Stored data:
----

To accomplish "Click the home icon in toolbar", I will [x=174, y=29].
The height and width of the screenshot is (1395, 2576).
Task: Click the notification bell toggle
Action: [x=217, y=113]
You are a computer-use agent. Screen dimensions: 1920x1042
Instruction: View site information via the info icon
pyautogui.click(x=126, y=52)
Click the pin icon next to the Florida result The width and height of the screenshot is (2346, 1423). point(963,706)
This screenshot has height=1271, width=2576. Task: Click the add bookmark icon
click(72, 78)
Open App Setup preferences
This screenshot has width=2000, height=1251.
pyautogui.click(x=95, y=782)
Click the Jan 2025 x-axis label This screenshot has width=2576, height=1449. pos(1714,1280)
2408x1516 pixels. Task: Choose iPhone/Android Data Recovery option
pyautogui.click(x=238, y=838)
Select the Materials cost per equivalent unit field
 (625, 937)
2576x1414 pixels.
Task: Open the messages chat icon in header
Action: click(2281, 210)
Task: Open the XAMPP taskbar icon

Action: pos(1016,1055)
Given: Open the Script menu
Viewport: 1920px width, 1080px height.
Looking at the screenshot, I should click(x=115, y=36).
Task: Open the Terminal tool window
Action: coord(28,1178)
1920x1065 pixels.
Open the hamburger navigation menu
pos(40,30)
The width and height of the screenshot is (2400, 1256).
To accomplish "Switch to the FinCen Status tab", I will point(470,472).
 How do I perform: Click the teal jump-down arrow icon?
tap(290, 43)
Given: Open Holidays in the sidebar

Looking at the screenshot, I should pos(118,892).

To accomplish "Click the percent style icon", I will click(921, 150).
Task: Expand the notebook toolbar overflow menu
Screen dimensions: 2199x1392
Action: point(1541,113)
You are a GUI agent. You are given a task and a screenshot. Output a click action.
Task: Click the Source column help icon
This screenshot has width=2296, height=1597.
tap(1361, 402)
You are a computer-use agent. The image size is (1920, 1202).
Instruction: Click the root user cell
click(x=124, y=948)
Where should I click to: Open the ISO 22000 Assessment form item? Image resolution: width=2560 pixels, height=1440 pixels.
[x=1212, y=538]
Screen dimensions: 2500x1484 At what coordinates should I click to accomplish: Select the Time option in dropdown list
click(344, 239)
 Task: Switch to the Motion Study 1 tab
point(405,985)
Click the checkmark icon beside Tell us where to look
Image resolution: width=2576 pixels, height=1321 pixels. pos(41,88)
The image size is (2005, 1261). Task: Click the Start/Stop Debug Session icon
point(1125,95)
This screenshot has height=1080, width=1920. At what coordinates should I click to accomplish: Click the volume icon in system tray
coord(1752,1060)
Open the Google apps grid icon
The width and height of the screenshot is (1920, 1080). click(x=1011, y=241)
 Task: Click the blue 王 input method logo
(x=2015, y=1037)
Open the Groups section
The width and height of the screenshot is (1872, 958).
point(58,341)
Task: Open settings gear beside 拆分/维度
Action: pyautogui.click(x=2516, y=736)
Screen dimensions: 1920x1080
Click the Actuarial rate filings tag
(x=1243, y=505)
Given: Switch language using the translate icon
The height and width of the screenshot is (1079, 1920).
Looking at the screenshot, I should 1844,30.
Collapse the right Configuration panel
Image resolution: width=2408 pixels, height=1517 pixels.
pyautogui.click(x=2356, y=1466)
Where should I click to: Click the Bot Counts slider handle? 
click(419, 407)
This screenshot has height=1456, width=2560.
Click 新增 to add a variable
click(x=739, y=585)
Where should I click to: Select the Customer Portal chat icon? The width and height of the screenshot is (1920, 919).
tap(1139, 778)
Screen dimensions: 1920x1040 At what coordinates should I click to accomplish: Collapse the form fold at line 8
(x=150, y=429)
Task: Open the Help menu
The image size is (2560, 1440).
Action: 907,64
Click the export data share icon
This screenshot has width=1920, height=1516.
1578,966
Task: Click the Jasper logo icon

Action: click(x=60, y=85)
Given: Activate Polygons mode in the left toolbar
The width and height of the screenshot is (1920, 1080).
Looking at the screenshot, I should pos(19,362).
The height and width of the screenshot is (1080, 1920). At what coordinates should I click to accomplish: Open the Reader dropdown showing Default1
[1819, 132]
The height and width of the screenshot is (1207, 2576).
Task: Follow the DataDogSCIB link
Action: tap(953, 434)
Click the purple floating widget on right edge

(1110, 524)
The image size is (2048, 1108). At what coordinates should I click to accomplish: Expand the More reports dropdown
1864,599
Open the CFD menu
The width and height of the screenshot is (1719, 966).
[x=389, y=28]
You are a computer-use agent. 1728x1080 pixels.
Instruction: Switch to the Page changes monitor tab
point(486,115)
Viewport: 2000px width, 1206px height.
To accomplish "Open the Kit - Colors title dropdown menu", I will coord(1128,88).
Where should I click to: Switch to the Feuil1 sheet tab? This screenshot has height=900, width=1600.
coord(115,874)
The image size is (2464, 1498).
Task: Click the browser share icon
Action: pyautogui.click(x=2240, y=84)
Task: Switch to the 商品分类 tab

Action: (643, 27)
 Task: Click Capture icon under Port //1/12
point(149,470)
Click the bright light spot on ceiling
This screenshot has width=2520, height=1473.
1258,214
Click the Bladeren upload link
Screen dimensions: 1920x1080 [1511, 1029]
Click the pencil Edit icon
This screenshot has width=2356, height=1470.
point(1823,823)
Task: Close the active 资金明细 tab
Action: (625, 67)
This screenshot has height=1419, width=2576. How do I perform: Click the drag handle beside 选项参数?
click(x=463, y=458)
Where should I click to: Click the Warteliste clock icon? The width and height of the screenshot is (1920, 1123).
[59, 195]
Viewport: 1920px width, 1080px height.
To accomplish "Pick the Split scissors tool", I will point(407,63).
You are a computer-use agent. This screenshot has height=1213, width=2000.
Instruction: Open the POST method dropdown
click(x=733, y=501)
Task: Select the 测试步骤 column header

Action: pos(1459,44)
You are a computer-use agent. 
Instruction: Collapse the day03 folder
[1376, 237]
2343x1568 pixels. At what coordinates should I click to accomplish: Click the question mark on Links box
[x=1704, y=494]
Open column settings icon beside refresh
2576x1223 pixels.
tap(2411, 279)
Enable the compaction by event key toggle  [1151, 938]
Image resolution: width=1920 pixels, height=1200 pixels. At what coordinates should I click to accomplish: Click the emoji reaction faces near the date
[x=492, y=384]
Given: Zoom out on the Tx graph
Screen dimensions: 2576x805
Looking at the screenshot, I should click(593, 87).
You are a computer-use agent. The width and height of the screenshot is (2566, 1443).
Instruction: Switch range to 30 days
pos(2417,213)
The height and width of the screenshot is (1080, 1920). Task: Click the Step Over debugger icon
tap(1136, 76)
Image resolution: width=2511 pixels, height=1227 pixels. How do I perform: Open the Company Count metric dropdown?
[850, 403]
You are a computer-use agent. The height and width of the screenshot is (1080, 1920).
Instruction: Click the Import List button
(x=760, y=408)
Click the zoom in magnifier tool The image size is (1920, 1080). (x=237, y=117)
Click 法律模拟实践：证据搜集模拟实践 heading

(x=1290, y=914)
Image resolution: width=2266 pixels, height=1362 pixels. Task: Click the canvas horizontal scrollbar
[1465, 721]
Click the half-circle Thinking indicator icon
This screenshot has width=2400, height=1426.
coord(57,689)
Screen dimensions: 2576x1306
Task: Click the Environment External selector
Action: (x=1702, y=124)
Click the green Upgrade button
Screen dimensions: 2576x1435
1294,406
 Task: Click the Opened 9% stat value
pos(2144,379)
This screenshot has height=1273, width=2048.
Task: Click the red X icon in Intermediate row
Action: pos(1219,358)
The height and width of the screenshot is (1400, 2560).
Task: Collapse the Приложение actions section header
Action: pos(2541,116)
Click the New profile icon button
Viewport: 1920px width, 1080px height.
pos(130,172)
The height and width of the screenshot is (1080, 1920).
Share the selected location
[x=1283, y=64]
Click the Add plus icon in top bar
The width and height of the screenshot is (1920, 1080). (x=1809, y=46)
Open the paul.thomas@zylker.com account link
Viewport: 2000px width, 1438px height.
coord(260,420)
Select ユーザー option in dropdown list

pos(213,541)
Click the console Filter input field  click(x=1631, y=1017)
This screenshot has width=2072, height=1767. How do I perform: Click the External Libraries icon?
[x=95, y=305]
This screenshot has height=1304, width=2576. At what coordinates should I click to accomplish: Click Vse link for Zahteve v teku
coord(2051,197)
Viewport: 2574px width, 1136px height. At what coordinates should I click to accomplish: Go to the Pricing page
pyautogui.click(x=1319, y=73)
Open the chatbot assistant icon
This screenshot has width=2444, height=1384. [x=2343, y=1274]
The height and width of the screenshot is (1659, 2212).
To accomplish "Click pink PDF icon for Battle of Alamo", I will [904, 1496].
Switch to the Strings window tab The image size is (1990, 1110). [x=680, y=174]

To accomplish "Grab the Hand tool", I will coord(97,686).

----

- What you have to do: Each line in which the string "agent" is found must be copied from the data.

- Output for this task:
You are a computer-use agent. Screen dimensions: 1920x1042
You are a GUI agent. You are given a task and a screenshot. Output a click action.
You are a computer-use agent. The image size is (1920, 1202).
You are a computer-use agent. 1728x1080 pixels.
You are a computer-use agent. This screenshot has height=1213, width=2000.
You are a computer-use agent. 
You are a computer-use agent. The width and height of the screenshot is (2566, 1443).
You are a computer-use agent. The height and width of the screenshot is (1080, 1920).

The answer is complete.